Tutto questo fenomeno epocale è sostenuto e avvantaggiato dall’altrettanto importante sviluppo della finanza elettronica, ossia dalla diffusione di carte di credito e di debito, bancomat, carte di pagamento di ogni genere e sistemi di pagamento virtuali installati sugli smartphone, grazie ai quali è possibile effettuare un acquisto di qualsiasi tipo di prodotto direttamente e comodamente dal proprio telefonino di ultima generazione, con pochi click e in totale sicurezza (da dimostrarsi…).
Secondo ShopFully, ad esempio, circa il 60% dei consumatori nella fascia d’età fra 25 e 50anni già oggi cerca direttamente nel web quello che gli serve, di qualsiasi genere di prodotto si tratti, e conseguentemente procede all’acquisto online attraverso appunto i vari strumenti di pagamento disponibili. È una percentuale in netta crescita annualmente, che riguarda la fascia più attiva e facoltosa di acquisto rispetto alla popolazione, e si accosta all’altro dato sul netto aumento di coloro che spendono il loro tempo a consultare i “marketplace” e i volantini elettronici, invece che recarsi nei grandi magazzini o a leggere le brochure di carta consegnate dalla posta.
E quello è il secondo grosso tasto dolente che potrebbe mettere in crisi la transazione in atto e le vendite nel loro complesso, ossia la consegna postale o a domicilio. Da anni il servizio di consegna di lettere, pacchi e plichi vari è in aumento in tutto il paese, grazie all’attività di diversi vettori di ogni dimensione, da Poste Italiane al corriere di periferia o quello che opera nei più piccoli centri.

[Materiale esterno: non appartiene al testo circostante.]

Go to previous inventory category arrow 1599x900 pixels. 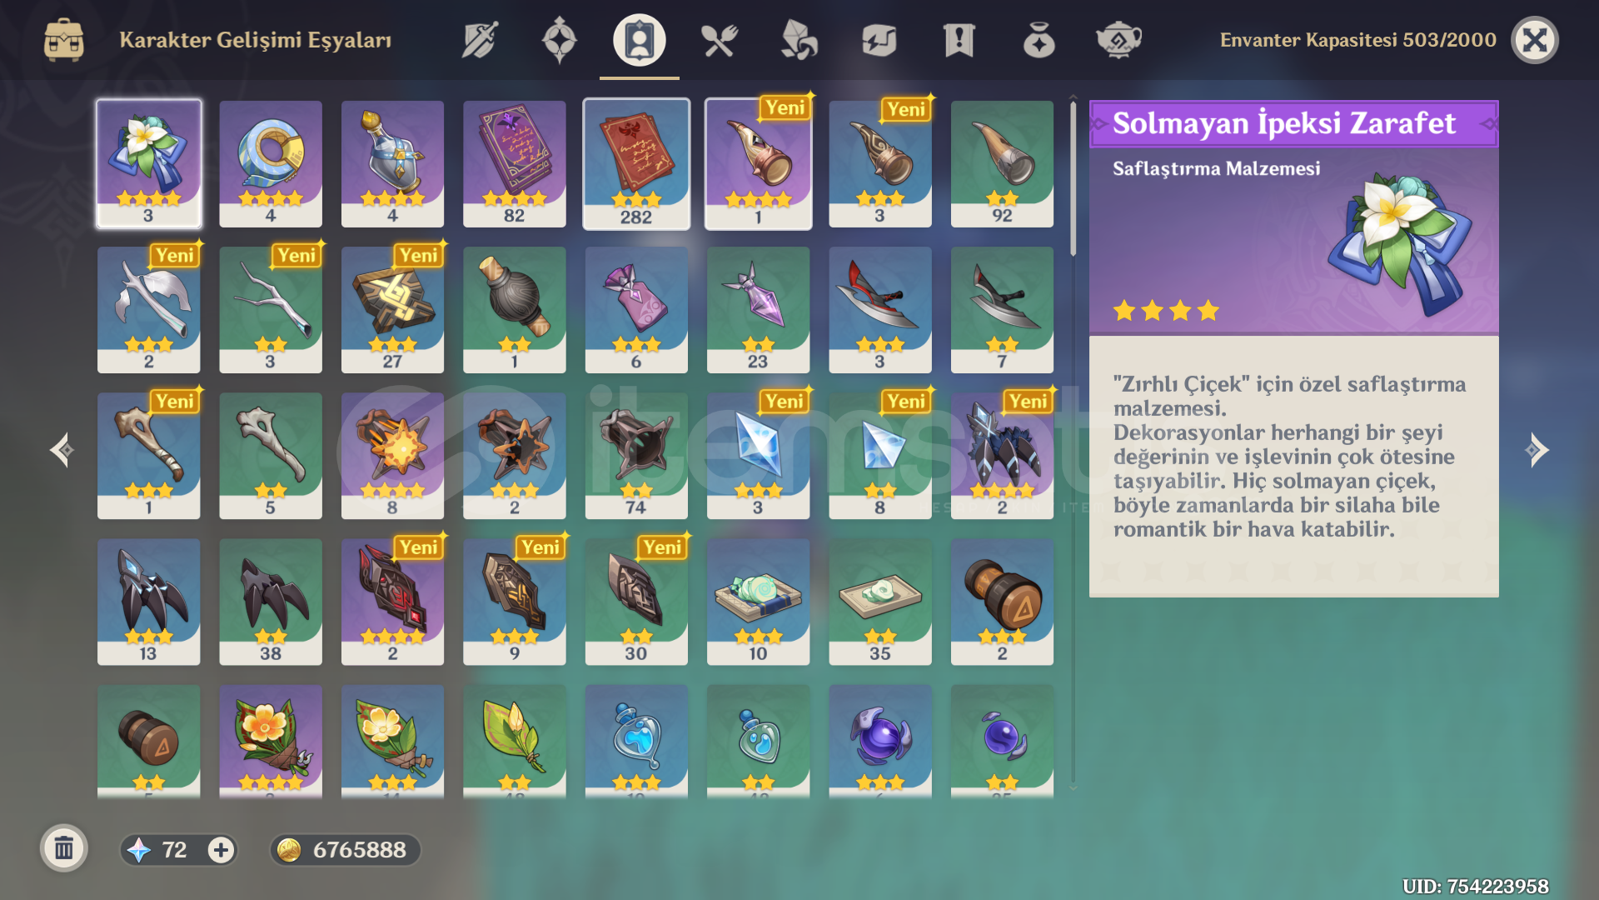click(62, 450)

E sappiamo, per esperienza, che non sempre si può parlare di un servizio ottimale, anzi: sempre più spesso gli italiani sono costretti a doversi recare presso gli uffici reclami o i depositi postali per ritirare ciò che non gli è stato consegnato a casa, per vari motivi, solitamente per l’assenza dell’interessato. Questo intoppo fa perdere al ricevente tempo e denaro, perché usualmente la mancata consegna comporta un costo di deposito proporzionale al tempo in cui il plico è rimasto in giacenza presso il corriere.
Costo che va ad aggiungersi a quelli propri che si pagano per la spedizione, funzionali al valore o al peso del plico, variabili da società a società e comunque sempre a carico del ricevente. Il quale vede questo insieme di costi impropri cumularsi a quello del prodotto comprato online, che per logica di concorrenza di mercato e di filiera accorciata del processo di vendita (a cominciare dal carico dell’Iva) è normalmente inferiore a quelli del medesimo prodotto venduto in negozio. Pertanto, il rischio è di trovarsi a sborsare infine cifre più o meno simili con l’aggravante di aver impiegato più tempo a completare l’intero iter d’acquisto online, rispetto al tradizionale retail diretto.
Si consideri anche che l’aspetto sociale di un servizio di fattorinaggio spesso svolto in condizioni proibitive e peggiori di qualsiasi altro mestiere, non solo sotto l’aspetto economico: i casi dei biker sottopagati e costretti a turni massacranti per raggranellare uno stipendio decente sono nella cronaca nazionale da tempo. Immaginate tutto questo moltiplicato per le percentuali viste sopra dell’e-commerce e capirete…
Non sempre un’innovazione comporta solo vantaggi, anzi, spesso determina costi che sono anche superiori e disservizi notevoli, al punto da annullarne le prospettive positive. E questo sembra essere il caso dell’e-commerce e del mondo virtuale e “distanziato”, in generale.